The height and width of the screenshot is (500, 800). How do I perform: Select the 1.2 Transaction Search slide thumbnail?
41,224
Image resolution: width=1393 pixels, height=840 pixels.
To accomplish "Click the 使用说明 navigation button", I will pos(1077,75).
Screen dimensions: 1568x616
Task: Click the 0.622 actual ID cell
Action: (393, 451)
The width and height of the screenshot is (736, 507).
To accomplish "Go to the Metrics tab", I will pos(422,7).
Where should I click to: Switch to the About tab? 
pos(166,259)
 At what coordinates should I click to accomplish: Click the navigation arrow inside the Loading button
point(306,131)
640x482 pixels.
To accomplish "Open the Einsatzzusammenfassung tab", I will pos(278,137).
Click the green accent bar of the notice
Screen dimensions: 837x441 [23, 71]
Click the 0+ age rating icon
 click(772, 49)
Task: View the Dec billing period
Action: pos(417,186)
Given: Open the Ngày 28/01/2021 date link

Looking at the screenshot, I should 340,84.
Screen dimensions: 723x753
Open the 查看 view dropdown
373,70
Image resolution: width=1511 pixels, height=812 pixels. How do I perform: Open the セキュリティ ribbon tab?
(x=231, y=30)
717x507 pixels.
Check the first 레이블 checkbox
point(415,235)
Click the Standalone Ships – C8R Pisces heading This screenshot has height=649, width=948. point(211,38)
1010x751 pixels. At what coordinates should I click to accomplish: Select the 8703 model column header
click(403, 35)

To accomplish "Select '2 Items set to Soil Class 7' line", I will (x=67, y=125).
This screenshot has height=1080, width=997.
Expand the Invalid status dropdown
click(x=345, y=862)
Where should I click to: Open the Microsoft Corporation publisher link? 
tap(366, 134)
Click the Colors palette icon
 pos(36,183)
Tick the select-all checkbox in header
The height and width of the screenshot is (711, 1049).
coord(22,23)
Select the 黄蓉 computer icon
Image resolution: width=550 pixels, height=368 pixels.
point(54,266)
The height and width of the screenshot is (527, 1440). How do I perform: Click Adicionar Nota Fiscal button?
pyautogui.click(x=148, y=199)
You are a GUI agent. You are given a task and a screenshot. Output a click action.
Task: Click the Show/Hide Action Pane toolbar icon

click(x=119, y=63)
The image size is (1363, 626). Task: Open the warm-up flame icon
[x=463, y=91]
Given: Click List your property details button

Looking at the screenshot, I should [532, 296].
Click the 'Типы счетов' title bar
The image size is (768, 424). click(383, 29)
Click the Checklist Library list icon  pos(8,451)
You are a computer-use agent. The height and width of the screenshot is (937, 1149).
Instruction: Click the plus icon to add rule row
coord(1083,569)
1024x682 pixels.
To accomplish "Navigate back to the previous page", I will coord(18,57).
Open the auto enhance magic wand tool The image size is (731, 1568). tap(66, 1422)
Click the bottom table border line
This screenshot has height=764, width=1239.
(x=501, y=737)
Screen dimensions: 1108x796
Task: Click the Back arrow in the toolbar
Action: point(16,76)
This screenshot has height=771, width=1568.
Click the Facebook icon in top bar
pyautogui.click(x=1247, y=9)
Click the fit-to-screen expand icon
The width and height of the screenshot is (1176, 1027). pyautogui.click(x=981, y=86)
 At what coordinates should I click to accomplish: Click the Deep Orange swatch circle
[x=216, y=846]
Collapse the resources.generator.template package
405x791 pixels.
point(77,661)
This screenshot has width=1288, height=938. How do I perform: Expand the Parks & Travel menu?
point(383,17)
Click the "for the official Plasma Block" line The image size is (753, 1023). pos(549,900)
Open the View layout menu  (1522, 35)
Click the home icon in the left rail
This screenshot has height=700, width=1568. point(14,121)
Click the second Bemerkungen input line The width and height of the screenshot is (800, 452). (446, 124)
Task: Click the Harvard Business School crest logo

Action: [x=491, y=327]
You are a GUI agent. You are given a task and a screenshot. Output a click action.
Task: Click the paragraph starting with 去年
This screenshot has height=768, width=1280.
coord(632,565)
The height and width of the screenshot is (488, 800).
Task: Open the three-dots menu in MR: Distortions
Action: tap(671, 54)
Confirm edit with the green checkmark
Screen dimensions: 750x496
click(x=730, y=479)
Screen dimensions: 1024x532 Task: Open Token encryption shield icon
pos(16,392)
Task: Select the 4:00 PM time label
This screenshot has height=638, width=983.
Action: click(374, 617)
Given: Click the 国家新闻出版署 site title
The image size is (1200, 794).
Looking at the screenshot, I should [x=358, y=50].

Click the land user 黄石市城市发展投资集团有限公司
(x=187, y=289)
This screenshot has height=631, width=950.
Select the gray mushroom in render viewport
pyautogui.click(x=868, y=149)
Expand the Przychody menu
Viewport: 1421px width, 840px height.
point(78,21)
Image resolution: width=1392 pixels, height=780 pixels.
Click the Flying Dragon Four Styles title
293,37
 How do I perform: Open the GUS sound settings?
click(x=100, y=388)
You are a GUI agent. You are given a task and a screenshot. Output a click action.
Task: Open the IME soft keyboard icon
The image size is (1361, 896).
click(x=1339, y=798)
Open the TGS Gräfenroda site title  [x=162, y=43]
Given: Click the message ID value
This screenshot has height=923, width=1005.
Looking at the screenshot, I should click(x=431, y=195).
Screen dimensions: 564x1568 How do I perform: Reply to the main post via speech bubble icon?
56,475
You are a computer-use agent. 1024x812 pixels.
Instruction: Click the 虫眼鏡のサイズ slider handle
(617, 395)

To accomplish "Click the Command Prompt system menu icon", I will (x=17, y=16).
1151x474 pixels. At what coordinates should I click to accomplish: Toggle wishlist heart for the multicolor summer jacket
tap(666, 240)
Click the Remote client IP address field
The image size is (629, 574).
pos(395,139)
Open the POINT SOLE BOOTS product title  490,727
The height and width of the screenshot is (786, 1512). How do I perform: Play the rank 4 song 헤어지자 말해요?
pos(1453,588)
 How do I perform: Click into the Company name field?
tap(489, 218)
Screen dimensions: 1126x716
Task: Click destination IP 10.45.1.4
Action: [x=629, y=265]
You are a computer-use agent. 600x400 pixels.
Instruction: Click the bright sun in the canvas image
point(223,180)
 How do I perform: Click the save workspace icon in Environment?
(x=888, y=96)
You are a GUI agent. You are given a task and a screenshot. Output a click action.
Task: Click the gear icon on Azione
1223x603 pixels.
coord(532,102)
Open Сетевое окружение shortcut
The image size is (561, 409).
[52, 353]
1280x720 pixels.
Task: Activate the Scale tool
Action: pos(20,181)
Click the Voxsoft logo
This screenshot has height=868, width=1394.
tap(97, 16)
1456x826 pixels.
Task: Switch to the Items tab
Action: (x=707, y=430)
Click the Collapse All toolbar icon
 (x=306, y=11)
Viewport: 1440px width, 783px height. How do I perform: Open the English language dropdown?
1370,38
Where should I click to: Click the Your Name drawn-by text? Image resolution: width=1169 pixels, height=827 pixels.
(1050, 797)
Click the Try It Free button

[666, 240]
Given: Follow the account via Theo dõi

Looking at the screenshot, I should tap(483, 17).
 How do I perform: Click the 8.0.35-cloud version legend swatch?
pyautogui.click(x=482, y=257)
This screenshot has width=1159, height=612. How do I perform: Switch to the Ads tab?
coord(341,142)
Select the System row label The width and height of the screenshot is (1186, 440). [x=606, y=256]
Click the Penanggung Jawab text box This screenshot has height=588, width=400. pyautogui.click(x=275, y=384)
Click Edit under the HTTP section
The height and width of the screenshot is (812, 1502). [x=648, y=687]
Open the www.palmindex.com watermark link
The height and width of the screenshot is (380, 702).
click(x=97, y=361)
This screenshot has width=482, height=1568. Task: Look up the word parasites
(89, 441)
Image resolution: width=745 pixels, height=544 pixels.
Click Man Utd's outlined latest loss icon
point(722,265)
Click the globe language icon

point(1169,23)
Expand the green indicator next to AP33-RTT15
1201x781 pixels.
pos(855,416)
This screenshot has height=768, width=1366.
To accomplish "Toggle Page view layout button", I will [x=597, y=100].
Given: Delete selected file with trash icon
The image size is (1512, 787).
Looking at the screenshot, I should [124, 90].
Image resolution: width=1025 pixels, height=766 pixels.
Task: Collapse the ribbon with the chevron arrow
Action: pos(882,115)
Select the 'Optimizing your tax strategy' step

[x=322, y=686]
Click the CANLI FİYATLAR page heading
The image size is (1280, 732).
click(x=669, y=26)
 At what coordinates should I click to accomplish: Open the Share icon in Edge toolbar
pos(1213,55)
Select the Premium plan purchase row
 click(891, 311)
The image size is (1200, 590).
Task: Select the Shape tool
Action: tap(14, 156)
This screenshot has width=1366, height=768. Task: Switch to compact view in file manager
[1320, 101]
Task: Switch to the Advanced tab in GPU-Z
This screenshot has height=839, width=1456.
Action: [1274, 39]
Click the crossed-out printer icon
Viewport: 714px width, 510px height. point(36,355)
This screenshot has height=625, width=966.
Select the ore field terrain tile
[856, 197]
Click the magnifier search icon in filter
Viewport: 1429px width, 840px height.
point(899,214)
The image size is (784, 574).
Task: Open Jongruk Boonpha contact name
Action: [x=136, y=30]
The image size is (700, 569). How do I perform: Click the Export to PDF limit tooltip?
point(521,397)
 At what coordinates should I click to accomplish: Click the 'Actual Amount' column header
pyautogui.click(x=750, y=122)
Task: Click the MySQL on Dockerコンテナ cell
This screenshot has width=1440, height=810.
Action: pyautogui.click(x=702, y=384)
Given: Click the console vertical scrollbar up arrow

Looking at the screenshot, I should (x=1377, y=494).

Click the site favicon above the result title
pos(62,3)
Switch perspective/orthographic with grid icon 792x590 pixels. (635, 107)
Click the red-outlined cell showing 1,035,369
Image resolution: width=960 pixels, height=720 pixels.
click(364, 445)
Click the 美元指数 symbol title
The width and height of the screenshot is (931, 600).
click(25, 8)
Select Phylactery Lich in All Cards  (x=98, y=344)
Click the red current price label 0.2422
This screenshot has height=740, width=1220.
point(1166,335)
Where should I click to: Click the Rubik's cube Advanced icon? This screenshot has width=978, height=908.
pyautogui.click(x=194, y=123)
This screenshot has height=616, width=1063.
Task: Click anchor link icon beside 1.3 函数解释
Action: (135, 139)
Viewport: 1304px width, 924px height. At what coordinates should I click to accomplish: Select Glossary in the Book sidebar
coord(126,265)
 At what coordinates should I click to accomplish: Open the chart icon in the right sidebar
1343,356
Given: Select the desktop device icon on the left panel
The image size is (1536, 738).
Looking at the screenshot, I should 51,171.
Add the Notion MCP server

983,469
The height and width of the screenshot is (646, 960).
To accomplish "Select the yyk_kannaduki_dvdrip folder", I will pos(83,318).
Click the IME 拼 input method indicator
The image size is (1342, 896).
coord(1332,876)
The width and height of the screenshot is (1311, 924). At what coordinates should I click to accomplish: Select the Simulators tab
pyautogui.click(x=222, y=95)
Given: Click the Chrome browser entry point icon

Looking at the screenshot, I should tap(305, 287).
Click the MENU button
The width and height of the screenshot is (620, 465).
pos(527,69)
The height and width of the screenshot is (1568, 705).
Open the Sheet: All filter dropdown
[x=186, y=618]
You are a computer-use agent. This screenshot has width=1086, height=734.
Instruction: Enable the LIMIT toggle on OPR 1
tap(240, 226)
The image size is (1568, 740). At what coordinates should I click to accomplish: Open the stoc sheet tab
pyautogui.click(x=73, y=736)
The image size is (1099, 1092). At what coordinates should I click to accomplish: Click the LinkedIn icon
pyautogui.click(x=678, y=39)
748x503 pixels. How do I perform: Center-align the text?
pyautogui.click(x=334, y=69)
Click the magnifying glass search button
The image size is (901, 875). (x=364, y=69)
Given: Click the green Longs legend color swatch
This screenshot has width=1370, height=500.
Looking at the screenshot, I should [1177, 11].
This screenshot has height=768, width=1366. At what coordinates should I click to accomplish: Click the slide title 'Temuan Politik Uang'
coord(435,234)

#####

What needs to be done — Write the number of lines in the data above that contain the word "indicator", and add nothing to it.

Completed exercise — 2